» **What you have to do**
Read through the data, and wherever a line holds the word "will", write that line out.

» **Recorded information**
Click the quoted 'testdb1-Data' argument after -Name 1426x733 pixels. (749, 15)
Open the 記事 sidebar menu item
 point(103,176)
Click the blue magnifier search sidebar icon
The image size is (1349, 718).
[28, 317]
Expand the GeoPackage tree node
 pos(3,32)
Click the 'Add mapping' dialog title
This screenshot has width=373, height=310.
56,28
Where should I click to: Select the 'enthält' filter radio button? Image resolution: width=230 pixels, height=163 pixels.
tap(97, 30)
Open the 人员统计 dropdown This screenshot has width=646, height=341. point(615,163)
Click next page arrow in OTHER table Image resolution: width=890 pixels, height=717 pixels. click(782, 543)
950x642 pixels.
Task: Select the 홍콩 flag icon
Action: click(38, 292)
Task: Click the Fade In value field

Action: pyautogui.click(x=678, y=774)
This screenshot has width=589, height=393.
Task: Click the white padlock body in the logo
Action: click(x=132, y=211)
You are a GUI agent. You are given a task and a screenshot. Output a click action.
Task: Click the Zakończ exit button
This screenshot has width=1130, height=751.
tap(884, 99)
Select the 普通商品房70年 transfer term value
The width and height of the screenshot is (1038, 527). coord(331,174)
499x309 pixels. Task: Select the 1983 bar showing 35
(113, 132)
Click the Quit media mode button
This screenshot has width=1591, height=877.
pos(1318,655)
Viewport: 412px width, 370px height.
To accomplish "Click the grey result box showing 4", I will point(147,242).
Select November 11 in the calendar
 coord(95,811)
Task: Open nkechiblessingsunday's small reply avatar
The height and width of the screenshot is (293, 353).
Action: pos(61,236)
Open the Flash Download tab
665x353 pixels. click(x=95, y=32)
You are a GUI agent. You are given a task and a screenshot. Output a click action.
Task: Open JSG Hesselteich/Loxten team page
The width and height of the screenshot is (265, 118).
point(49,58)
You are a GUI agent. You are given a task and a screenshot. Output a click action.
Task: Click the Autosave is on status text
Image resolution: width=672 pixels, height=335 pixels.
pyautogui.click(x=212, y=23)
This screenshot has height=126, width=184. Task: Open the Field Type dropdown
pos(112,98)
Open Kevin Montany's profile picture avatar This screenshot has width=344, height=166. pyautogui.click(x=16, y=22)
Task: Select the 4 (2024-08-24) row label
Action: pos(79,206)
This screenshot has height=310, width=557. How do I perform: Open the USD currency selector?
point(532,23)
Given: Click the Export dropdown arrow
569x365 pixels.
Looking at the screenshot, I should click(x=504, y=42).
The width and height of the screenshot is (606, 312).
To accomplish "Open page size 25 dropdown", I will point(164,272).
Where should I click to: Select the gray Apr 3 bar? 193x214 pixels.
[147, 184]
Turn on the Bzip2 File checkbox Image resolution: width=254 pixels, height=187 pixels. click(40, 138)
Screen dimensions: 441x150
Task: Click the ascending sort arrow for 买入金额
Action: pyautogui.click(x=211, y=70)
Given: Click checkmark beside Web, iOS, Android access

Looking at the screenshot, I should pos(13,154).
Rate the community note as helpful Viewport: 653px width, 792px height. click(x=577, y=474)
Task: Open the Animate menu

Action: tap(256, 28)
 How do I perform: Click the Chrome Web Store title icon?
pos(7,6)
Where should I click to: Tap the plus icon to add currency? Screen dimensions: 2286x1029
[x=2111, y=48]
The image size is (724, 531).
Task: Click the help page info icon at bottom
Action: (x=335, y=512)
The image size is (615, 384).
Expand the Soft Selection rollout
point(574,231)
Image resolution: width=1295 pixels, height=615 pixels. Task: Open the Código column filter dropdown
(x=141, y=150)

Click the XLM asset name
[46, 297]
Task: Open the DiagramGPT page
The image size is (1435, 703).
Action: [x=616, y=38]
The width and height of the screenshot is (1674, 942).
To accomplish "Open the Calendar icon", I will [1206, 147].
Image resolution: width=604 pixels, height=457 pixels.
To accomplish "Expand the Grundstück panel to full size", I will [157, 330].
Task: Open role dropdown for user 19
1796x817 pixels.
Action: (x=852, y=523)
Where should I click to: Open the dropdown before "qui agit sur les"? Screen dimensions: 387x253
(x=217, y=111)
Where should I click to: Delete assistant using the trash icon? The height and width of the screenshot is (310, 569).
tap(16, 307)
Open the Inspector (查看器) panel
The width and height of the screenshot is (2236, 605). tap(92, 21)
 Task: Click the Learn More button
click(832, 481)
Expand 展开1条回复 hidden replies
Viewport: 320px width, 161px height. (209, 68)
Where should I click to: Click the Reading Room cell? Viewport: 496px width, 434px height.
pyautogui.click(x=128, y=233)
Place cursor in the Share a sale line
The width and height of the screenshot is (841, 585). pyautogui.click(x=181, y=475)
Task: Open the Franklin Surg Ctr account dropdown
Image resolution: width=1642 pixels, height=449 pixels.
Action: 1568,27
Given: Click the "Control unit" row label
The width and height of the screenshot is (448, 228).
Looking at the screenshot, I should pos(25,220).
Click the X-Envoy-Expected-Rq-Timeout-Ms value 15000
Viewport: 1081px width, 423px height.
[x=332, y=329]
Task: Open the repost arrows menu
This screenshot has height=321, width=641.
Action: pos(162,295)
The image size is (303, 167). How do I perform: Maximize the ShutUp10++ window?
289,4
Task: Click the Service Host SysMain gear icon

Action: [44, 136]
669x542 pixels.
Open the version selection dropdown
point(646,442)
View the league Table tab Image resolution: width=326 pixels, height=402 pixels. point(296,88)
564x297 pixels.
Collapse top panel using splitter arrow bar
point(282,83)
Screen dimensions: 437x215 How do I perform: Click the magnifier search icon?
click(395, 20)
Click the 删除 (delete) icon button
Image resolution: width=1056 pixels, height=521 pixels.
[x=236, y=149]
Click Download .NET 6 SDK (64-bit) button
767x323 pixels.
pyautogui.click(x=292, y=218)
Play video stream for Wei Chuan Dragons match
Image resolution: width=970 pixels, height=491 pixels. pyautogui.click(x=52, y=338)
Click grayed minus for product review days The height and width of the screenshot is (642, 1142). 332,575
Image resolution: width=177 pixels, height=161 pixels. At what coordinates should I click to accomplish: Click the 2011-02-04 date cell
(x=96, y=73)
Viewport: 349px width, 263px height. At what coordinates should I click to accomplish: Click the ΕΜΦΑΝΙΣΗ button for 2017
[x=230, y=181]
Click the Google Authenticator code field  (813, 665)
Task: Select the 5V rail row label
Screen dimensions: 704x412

» **Result for this exercise**
To accomplish "Click the grey result box showing 4", I will point(147,242).
To accomplish "Open page size 25 dropdown", I will point(164,272).
To accomplish "Open the Calendar icon", I will [1206, 147].
To accomplish "Expand the Grundstück panel to full size", I will [157, 330].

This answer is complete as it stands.